Au sein d'une scène metal symphonique à chant féminin sud-américaine aujourd'hui en constante évolution, c'est sans complexe que ce jeune et talentueux quintet chilien originaire de Santiago vient à son tour tenter sa chance. A l'image de Elessär,
Daemon Lost,
Vandroya,
Abrasantia ou
Lyria, le discret combo officie dans un rock'n'metal mélodico-symphonique progressif plutôt avenant, voire pimpant, un poil grandiloquent mais techniquement non ostentatoire, d'une fringante mélodicité, dans la droite lignée de
Nightwish,
Xandria,
Amberian Dawn,
Dark Sarah et consorts. Quels seraient alors les arguments de cette nouvelle recrue pour espérer nous retenir plus que de raison et nous faire, par là-même, oublier l'empreinte de ses illustres maîtres inspirateurs ?
Née en 2011 sous l'appellation Quimera, ce n'est qu'en 2015 que cette formation prendra le nom de Halekin ; le temps pour nos valeureux acolytes de peaufiner leurs harmoniques, de sculpter chacune de leurs paroles et d'asseoir leur logistique sur des bases solides. Dans ce dessein, une étroite et fructueuse collaboration s'est esquissée entre le batteur et ingénieur du son Serious
Pyro, le bassiste, vocaliste et compositeur Mauricio Moya, le claviériste, arrangeur et compositeur Alberto Peña, le guitariste Daniel Espinosa et la parolière et frontwoman Fuza (dont la tessiture n'est pas sans renvoyer à celle d'une certaine
Tarja à ses débuts). D'un intense et minutieux travail d'équipe naît, un an plus tard, leur introductif album full length répondant au nom de «
Circus Dream » ; auto-production modeste de ses 37 minutes sur lesquelles ne s'enchaînent guère plus de 8 pistes, jouissant chacune d'un mixage bien équilibré, signé Cristián Olivares (Studio Audiocustom), doublé d'une belle profondeur de champ acoustique.

⁂

● Consignes:
A) Relevez dans l'extrait le passage qui commence à « Au sein d'une » et se termine à « maîtres inspirateurs ? ».
B) Pour chaque énoncé, répondez par oui ou par non selon l'extrait, en citant les mots qui tranchent : (i) le groupe s'appelait Quimera à sa création en 2011 ; (ii) l'album « Circus Dream » compte plus de dix pistes ; (iii) le mixage de l'album est signé Mauricio Moya.
Les lignes n'ont aucun lien avec l'extrait.

● Lignes extraites:
⁂

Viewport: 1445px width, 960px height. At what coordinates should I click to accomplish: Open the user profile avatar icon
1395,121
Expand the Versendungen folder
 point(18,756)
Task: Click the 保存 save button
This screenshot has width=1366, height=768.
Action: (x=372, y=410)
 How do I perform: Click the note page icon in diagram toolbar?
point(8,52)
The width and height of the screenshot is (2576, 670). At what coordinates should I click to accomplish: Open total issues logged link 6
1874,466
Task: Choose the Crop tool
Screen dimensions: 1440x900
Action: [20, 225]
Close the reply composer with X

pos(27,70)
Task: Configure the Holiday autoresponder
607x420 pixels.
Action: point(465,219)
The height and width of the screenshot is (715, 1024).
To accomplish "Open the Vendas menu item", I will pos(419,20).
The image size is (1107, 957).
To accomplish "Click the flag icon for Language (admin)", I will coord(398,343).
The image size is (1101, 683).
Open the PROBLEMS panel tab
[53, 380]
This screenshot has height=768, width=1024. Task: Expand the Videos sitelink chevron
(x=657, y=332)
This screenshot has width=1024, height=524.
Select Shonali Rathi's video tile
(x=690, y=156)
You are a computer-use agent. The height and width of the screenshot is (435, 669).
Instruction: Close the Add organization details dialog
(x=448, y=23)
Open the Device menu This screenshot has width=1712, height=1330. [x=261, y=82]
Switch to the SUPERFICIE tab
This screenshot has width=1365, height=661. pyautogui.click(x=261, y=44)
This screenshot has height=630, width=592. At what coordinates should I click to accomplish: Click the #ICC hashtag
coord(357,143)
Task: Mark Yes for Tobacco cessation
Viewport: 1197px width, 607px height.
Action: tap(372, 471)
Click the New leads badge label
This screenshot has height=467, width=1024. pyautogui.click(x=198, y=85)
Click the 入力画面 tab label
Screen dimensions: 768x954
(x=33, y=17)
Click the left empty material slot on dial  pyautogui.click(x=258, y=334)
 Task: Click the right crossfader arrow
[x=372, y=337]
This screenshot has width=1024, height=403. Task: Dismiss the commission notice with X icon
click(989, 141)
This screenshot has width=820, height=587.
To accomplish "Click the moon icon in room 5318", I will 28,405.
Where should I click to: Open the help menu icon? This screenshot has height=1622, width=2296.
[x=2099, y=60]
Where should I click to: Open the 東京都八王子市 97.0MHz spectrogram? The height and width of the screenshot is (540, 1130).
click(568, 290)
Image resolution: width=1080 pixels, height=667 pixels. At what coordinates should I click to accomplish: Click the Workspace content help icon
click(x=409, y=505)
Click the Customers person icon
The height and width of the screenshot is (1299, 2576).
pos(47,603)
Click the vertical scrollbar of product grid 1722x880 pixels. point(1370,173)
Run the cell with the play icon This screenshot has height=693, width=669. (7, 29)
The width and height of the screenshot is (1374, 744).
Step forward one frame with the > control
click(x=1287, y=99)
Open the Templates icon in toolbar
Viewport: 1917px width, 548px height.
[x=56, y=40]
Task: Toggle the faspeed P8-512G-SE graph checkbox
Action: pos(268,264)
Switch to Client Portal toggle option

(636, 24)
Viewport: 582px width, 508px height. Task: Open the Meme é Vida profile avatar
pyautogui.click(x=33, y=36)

⁂

● Liste des solutions:
A)
Au sein d'une scène metal symphonique à chant féminin sud-américaine aujourd'hui en constante évolution, c'est sans complexe que ce jeune et talentueux quintet chilien originaire de Santiago vient à son tour tenter sa chance. A l'image de Elessär,
Daemon Lost,
Vandroya,
Abrasantia ou
Lyria, le discret combo officie dans un rock'n'metal mélodico-symphonique progressif plutôt avenant, voire pimpant, un poil grandiloquent mais techniquement non ostentatoire, d'une fringante mélodicité, dans la droite lignée de
Nightwish,
Xandria,
Amberian Dawn,
Dark Sarah et consorts. Quels seraient alors les arguments de cette nouvelle recrue pour espérer nous retenir plus que de raison et nous faire, par là-même, oublier l'empreinte de ses illustres maîtres inspirateurs ?

B)
(i) Oui : « Née en 2011 sous l'appellation Quimera ».
(ii) Non : « ne s'enchaînent guère plus de 8 pistes ».
(iii) Non : « signé Cristián Olivares (Studio Audiocustom) ».